In 2006, 24 suicide bombers planned to pack their carry-on luggage full of liquid explosives, carry them on flights bound from London to the United States and use them mid-flight. According to U.S. officials, the explosives were made of a peroxide-based solution that had to be assembled on-board and could detonate them with just about any simple portable electronic device, as reported by NPR.
An operation led by British police over several months led to the capture of the terrorists a mere two weeks before they planned on executing their plot.
High value targets like the New York Stock Exchange can attract the attention of terrorists.
In 2004, Dhiren Barot, a British al Qaeda operative, plotted to bomb the New York Stock Exchange, the World Bank and several high-end hotels in London, among other targets. Barot's plan was to leave limousines packed with explosives in the underground garages of these buildings to carry out his attack. Barot also had plans to fabricate a so-called "dirty bomb," an explosive that contains radioactive material.
Barot was sentenced to life in prison for his plans to commit mass murder.
Iyman Faris proved to be useful to investigators after confessing to a bomb plot.
In 2003, an al Qaeda operative, Ohio trucker Iyman Faris, a Pakistani-born American, intended to bring down Brooklyn Bridge. Faris received special training on making explosives specifically for suspension bridges, according to an Egyptian detainee named Tariq Mahmoud Ahmed al Sawah during an interrogation with U.S. intelligence.
Upon receiving a visit from the FBI over his contacts with al Qaeda, Faris confessed to the plot, and cooperated with investigators. At his trial that same year, Faris was sentenced to 20 years in prison.
Anytime you have to take your shoes off in a security line at the airport, remember that this man, Richard Reid, is the reason why.
Sometimes terror plots can be disrupted by the very people that might otherwise have been victims.

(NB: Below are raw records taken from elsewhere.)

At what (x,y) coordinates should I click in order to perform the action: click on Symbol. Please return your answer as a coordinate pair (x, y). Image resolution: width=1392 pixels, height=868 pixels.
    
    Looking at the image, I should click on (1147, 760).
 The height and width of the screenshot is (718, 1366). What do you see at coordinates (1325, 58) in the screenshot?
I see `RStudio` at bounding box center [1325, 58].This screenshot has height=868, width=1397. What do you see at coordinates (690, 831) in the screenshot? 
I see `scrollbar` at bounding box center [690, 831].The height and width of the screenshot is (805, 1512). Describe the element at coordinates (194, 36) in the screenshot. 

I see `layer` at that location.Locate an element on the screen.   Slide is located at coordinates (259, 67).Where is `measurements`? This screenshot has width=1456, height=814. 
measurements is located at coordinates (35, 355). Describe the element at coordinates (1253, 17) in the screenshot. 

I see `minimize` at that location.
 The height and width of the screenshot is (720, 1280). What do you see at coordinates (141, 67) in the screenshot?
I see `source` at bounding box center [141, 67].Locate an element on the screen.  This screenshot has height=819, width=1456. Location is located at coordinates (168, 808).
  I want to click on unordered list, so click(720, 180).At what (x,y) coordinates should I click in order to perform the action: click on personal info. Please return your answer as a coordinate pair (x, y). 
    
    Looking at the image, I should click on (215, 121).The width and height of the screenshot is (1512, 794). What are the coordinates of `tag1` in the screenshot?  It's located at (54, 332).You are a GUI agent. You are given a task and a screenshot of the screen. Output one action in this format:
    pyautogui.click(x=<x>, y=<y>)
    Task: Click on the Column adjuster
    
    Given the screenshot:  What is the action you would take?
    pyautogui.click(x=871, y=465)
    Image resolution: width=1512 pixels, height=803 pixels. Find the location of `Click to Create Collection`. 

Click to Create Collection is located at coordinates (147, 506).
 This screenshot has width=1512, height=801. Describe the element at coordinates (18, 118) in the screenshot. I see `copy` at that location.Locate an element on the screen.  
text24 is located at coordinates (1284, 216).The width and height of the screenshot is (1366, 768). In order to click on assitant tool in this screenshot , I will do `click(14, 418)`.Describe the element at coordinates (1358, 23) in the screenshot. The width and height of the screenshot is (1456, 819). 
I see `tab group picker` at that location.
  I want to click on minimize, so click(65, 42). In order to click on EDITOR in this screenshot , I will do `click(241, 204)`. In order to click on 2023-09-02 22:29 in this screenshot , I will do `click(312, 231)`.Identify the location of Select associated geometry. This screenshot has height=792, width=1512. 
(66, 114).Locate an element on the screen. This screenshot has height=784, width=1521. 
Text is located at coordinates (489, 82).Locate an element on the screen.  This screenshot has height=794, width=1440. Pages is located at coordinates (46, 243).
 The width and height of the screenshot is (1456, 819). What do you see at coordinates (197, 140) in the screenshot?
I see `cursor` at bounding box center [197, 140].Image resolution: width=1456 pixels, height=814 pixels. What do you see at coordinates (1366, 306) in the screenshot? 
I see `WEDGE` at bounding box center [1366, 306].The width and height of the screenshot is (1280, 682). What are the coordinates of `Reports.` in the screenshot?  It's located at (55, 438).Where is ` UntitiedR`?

In 2001, just three months after the attacks of September 11, Richard Reid, an al-Qaeda-trained British citizen, boarded American Airlines flight 63 from Paris to Miami and attempted to detonate a shoe packed with explosive materials. Noticing his unusual behavior, passengers subdued Reid before he could succeed, and the plane landed safely at Boston's Logan airport.
Reid was sentenced to life in prison without the possibility of parole in 2002, and is serving his time in a federal supermax facility.